Open prckent opened 3 years ago
See https://github.com/QMCPACK/qmcpack/issues/3082#issuecomment-826352080. As long as the warmupsteps given in user input is large enough, population blow-up like #3082 will not happen. I think it is not a bug but calls for a scheme to automatically determine warmupsteps.
Further data on #3082 suggest the key issue in the population control. Sub-optimal warmup further amplifies the instability from weak population control.
I tend to think that we should simply strengthen the population control when the population exceeds a certain maximal deviation. However this then introduces one more item of information that we'll need to store or pass between QMC sections or put in restart files if we want perfect restartability. e.g. The increased feedback parameter that we review every block.
Also interesting to think about what would happen during reconfiguration.
I've got more data on this that I need to process and post. Post it here, or reopen #3082 w/ a title change and post the data there with all the prior similar plots?
Better to post new plots here. #3082 is exposed to multiple issues. Some of the spikes are eliminated by #3135. So it is better to spin off the population control issue and close the old one. "close" is not equal to "resolved".

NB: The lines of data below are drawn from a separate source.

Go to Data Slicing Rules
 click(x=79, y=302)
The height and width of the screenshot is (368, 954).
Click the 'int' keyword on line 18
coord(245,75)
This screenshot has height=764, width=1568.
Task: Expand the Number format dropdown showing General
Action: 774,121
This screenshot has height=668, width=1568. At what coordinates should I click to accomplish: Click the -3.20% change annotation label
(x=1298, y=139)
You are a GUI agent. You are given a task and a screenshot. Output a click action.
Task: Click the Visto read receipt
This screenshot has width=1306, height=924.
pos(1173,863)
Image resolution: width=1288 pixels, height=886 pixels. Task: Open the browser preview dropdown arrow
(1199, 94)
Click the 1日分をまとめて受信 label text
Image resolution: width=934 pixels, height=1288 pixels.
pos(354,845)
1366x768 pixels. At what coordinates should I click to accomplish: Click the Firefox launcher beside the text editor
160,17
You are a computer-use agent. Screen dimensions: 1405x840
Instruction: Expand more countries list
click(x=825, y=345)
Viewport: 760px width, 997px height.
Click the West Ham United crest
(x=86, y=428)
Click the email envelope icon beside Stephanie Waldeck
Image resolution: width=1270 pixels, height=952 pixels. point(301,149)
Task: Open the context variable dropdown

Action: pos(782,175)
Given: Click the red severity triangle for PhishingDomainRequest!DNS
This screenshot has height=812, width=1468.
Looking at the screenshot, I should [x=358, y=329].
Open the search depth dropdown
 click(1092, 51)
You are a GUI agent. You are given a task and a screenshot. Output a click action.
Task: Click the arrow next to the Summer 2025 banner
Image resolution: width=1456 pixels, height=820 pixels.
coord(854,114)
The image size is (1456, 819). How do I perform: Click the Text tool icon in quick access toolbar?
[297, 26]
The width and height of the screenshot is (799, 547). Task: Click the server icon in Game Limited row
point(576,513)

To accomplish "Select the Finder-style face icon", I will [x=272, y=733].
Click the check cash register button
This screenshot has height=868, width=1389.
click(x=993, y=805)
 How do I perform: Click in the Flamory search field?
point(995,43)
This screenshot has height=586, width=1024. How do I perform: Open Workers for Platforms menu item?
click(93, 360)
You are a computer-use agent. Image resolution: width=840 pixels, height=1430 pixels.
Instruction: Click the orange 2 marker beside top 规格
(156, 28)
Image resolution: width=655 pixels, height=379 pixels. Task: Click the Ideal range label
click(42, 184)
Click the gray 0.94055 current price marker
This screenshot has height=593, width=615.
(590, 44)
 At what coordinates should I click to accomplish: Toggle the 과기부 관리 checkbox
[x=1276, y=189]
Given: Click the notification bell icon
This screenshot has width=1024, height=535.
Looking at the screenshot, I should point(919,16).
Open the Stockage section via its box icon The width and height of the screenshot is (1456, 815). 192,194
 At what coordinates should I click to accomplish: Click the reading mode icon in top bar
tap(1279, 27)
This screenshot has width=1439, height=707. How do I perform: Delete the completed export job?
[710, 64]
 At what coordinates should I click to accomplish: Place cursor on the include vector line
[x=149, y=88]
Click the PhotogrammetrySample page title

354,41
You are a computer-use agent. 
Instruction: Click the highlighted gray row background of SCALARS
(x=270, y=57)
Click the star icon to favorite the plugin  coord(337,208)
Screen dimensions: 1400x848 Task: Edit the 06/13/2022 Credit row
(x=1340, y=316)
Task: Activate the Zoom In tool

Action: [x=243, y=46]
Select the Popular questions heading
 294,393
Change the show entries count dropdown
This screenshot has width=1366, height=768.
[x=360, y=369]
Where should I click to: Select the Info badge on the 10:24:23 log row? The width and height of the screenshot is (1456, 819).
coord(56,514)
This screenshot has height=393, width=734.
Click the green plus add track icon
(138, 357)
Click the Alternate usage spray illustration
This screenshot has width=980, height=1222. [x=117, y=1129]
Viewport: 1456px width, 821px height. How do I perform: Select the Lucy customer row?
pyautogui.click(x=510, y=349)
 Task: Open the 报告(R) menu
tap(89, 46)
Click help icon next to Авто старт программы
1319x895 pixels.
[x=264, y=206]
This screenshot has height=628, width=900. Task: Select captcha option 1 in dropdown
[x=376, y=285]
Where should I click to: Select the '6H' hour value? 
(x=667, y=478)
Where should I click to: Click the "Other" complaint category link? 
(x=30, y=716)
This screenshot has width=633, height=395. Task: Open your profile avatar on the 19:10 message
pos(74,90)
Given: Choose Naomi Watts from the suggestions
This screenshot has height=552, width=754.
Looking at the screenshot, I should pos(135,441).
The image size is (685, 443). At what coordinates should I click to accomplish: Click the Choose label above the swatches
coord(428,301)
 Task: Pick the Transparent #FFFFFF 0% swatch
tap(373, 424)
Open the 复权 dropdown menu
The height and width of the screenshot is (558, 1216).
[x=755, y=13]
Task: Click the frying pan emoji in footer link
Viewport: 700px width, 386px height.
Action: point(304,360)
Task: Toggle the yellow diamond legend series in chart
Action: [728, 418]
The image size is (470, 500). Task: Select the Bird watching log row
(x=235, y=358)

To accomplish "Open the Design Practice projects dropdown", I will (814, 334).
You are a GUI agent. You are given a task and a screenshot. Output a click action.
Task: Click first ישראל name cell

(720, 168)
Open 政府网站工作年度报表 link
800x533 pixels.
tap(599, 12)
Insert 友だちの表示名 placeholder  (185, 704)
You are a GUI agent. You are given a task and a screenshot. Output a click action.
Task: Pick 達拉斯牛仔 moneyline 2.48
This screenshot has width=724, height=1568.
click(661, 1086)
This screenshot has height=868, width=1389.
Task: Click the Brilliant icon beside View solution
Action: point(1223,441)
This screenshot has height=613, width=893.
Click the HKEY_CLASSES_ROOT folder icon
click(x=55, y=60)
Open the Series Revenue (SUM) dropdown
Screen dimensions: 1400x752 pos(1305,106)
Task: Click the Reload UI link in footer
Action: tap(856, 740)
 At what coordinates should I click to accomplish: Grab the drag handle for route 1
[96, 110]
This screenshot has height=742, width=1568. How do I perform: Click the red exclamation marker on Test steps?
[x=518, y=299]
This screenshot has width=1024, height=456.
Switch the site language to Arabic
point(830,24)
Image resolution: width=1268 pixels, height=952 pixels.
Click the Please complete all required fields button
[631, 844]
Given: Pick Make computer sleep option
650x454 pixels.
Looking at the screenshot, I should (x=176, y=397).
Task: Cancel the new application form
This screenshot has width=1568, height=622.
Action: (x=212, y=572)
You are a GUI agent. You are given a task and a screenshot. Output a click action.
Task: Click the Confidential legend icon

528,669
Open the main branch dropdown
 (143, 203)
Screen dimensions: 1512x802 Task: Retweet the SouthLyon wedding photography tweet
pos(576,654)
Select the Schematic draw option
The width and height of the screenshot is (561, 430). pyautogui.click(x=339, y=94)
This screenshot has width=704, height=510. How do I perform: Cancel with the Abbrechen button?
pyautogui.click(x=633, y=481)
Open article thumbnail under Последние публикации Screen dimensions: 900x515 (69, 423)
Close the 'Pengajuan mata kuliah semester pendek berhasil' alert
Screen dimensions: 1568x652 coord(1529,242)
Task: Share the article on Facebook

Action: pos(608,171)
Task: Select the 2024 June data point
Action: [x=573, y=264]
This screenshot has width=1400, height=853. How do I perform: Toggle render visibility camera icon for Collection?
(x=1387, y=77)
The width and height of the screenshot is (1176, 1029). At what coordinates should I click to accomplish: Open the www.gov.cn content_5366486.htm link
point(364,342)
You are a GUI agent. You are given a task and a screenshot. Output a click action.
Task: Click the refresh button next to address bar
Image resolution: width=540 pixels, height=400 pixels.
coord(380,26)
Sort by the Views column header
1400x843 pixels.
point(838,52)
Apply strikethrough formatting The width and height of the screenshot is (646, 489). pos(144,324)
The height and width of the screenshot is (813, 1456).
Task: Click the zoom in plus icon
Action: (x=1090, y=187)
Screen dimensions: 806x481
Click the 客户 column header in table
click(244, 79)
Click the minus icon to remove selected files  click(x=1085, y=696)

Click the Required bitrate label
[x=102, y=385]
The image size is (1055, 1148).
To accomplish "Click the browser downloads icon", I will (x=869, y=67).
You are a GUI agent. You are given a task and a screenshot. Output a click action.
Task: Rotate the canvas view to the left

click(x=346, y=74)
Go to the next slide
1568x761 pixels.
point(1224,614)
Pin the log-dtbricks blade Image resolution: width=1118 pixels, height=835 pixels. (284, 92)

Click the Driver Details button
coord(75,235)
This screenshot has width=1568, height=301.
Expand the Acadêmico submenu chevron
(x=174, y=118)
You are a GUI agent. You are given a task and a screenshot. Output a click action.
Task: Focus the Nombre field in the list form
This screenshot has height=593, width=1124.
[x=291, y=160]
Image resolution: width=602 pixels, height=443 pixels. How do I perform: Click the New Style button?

If you think some plots are valuable for continuing the discussion here, you can click edit
on the old message and copy the contents here.
Describe the bug
Jaron's ( @jtkrogel ) validation work #3082 for the new batched DMC driver has unearthed problems in DMC equilibration that are also present in the older CPU code. This indicates that the problem is not the result of a recent change, although there are also new problems found in the batched driver. For some runs the DMC population is not properly controlled and the equilibration period influences the results.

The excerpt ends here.